1. “To contribute to a TFSA, you have to be Canadian and over 18…”
    Just to make it clear:
    You have to be Canadian resident to use TSFA, not Canadian citizen.

    …and terms of residency are:

  2. Hit the nail on the head with this post! I have spoken with a lot of Canadians who are in the lowest tax bracket possible and still contributing to RRSPs. Like you said, it’s probably a good idea if their employer has a matching program but outside of that, you are not gaining very much besides the actual gains on your investments inside the RRSP. With the TFSA being at the point where you can pretty much contribute $100 a week to it, I usually tell them to max this out first, and then contribute to RRSPs. It just makes more sense. Save up that RRSP contribution room for when you are in a higher tax bracket. This has multiple effects, one being you will receive more money back when you file your taxes, and secondly, you will actually have a net gain when you pull it out in retirement.
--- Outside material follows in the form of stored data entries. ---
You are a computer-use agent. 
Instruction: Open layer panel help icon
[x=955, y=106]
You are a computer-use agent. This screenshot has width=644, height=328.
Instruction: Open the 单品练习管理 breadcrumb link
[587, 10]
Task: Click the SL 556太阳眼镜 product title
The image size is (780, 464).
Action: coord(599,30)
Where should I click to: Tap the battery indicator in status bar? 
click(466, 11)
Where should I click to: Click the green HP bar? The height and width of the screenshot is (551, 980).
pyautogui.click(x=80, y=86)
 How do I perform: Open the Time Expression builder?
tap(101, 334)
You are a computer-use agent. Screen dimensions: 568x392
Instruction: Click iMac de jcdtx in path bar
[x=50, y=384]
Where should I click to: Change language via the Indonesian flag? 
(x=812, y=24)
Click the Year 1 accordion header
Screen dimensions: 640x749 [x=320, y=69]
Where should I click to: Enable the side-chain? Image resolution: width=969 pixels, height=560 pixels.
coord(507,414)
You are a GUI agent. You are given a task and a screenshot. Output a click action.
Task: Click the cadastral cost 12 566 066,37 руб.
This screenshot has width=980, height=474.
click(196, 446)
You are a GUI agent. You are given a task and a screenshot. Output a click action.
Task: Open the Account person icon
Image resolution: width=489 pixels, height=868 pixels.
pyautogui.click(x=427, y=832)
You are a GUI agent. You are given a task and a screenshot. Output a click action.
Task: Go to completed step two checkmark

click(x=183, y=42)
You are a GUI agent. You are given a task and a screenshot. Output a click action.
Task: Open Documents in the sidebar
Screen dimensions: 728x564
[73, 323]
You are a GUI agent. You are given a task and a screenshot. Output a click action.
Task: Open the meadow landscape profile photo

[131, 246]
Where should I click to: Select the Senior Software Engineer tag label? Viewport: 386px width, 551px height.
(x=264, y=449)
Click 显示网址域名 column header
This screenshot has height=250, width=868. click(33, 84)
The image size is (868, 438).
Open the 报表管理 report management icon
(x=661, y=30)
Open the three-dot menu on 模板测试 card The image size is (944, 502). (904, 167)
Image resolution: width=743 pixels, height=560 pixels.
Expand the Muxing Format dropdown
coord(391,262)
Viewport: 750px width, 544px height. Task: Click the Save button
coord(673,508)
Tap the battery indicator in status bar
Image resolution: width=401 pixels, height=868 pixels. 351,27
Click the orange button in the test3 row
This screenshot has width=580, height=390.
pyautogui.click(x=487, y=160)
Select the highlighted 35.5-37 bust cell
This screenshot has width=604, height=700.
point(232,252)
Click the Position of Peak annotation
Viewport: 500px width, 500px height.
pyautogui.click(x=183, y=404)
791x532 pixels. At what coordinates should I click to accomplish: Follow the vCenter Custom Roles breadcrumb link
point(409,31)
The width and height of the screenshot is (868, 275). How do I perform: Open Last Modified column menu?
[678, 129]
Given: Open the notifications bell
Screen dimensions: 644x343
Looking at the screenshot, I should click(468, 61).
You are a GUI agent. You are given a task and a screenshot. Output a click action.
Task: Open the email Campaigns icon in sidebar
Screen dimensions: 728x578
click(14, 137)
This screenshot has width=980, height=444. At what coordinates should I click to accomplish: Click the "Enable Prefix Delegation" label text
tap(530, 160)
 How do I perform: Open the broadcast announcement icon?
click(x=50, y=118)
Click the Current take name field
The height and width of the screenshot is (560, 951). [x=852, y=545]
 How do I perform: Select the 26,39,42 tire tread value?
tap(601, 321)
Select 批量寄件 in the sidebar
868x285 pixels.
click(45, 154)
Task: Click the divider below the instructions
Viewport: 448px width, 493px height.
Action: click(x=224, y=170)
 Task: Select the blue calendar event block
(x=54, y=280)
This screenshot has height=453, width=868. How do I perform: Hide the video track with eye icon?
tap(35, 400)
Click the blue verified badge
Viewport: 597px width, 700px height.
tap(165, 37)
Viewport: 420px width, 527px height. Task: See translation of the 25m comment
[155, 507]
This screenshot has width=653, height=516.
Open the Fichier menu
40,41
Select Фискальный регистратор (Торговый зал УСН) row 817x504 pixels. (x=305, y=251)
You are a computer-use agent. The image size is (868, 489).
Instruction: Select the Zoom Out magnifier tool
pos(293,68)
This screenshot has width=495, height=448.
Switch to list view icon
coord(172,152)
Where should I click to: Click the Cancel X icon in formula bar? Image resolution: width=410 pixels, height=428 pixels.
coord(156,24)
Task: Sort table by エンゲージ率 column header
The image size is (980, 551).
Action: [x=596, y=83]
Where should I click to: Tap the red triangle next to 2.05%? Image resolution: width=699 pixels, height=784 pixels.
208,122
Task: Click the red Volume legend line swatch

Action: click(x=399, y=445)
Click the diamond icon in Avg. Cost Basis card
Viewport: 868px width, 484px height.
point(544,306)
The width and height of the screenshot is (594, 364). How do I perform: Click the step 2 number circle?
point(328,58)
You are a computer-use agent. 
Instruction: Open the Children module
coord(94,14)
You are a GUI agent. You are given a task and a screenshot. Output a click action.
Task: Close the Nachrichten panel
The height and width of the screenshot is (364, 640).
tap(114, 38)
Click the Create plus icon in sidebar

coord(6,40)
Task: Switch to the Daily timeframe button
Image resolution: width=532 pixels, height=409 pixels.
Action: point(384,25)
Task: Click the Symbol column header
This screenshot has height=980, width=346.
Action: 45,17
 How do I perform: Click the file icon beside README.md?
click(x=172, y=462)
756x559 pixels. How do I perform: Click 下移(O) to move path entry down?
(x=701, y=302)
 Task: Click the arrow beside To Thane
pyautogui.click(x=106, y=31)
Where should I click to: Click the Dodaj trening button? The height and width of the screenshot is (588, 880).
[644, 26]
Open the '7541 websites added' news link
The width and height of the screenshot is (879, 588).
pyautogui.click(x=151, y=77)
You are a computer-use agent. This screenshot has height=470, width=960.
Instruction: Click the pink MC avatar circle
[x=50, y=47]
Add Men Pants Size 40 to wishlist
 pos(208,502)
  3. This is a very informative post Sarah. I think that by knowing the ins and outs of these accounts it will allow people to understand and take advantage of the benefits that these accounts provide.

    For me personally, I always maximize my RRSP limit every year, then I would use the tax refund to maximize TFSA. Over a ten year period, these disciplined saving habits resulted in a net worth of over $1M. I would encourage all CBB readers to take advantage of these benefits.